=== What the task asks ===
The answer should consist of every line in the material below that has the word "computer".

=== Data supplied ===
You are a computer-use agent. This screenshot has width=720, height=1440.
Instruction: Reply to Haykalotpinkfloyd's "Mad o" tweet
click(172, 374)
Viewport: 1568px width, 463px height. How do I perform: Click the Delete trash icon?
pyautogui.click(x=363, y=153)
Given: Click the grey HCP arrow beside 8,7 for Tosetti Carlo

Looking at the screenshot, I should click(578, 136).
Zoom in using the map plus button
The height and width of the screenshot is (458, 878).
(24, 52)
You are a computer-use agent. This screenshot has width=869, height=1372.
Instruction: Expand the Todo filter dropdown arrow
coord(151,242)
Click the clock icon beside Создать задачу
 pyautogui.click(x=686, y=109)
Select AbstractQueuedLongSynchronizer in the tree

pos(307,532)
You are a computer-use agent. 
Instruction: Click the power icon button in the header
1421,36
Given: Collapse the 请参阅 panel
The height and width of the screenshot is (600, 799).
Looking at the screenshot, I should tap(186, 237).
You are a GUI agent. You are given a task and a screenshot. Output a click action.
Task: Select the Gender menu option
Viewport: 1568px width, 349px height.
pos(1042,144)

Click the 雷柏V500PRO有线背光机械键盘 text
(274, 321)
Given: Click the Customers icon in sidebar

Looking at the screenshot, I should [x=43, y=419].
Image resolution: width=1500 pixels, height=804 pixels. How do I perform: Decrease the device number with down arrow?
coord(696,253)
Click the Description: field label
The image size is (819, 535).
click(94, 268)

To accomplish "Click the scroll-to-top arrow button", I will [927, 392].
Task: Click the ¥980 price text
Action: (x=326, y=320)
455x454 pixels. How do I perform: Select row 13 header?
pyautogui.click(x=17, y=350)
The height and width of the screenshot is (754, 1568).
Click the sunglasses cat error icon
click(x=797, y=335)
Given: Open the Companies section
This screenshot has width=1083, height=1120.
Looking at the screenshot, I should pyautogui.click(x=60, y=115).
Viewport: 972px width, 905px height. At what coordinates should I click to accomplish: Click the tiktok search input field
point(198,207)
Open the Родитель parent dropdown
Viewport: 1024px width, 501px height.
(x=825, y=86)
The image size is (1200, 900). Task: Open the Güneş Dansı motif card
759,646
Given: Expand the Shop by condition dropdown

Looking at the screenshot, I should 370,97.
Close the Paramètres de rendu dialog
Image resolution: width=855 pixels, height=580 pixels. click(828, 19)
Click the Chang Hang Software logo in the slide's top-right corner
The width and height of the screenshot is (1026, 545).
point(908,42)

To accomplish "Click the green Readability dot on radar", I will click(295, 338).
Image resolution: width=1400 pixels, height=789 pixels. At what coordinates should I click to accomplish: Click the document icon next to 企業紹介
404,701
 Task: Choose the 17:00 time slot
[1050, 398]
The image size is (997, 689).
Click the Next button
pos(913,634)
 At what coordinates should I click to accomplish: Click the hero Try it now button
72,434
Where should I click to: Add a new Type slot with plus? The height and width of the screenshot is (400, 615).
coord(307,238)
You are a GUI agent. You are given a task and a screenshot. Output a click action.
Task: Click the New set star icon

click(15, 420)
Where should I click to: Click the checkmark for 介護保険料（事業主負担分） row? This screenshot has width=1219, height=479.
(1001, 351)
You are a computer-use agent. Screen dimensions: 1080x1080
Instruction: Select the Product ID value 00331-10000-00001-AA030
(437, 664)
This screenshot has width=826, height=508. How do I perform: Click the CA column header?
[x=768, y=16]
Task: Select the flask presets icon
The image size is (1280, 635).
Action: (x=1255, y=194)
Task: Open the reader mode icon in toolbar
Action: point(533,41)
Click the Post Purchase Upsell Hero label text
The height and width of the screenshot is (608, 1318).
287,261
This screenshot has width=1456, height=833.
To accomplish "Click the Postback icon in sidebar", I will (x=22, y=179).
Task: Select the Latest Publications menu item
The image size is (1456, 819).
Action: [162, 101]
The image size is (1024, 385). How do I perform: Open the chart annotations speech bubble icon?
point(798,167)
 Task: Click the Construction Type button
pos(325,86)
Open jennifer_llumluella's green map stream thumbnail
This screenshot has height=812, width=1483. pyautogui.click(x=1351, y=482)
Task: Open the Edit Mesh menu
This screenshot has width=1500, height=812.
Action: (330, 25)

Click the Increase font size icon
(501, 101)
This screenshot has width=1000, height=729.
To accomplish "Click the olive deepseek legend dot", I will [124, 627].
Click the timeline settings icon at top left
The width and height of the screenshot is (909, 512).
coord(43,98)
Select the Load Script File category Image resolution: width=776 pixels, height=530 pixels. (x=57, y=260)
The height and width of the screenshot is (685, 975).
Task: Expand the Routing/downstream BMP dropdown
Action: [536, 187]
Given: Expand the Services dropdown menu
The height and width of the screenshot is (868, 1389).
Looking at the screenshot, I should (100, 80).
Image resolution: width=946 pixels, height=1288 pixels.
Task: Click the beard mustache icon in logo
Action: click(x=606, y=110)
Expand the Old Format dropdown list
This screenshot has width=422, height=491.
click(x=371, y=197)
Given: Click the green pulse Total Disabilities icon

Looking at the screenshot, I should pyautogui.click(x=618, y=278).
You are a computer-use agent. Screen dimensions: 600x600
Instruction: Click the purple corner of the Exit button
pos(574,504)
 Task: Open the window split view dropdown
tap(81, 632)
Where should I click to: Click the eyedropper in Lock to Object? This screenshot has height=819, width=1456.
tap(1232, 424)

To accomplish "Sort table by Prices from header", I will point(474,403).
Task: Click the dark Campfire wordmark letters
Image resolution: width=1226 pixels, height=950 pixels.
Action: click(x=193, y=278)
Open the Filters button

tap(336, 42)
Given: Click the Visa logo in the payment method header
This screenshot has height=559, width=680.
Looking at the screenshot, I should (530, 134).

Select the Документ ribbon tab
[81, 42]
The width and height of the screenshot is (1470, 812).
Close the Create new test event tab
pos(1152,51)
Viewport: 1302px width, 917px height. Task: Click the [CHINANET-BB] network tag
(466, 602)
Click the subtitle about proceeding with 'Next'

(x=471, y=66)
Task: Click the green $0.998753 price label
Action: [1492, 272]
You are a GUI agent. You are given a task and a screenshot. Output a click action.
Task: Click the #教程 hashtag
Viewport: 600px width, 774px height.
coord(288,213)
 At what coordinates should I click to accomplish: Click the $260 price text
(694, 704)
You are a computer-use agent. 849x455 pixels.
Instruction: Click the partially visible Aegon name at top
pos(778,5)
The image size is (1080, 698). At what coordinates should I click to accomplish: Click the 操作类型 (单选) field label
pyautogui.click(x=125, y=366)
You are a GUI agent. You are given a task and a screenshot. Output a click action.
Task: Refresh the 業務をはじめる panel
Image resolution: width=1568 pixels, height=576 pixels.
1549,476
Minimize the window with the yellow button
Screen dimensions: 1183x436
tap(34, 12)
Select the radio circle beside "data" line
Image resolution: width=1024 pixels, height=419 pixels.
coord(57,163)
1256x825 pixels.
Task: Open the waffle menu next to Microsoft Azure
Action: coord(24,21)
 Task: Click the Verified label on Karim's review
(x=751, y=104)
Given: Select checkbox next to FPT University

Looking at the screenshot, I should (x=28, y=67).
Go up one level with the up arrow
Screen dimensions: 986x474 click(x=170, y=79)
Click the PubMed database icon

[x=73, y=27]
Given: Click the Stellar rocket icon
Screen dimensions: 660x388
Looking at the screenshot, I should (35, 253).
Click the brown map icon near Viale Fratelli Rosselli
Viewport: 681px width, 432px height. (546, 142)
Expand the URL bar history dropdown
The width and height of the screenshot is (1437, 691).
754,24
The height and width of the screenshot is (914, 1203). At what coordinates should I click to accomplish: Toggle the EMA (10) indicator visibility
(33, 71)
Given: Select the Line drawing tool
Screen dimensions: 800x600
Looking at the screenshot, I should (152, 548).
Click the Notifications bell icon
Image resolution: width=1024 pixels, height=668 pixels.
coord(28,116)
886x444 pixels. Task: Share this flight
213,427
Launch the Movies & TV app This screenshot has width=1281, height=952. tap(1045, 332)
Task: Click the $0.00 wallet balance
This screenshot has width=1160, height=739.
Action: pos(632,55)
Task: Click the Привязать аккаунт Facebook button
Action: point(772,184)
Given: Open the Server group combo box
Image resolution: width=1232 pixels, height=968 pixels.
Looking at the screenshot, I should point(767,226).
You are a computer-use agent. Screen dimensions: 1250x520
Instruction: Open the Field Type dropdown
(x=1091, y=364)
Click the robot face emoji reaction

=== Result below ===
You are a computer-use agent. This screenshot has width=720, height=1440.
You are a computer-use agent. This screenshot has width=869, height=1372.
You are a computer-use agent. 
You are a computer-use agent. Screen dimensions: 1080x1080
You are a computer-use agent. Screen dimensions: 600x600
You are a computer-use agent. 849x455 pixels.
You are a computer-use agent. Screen dimensions: 1250x520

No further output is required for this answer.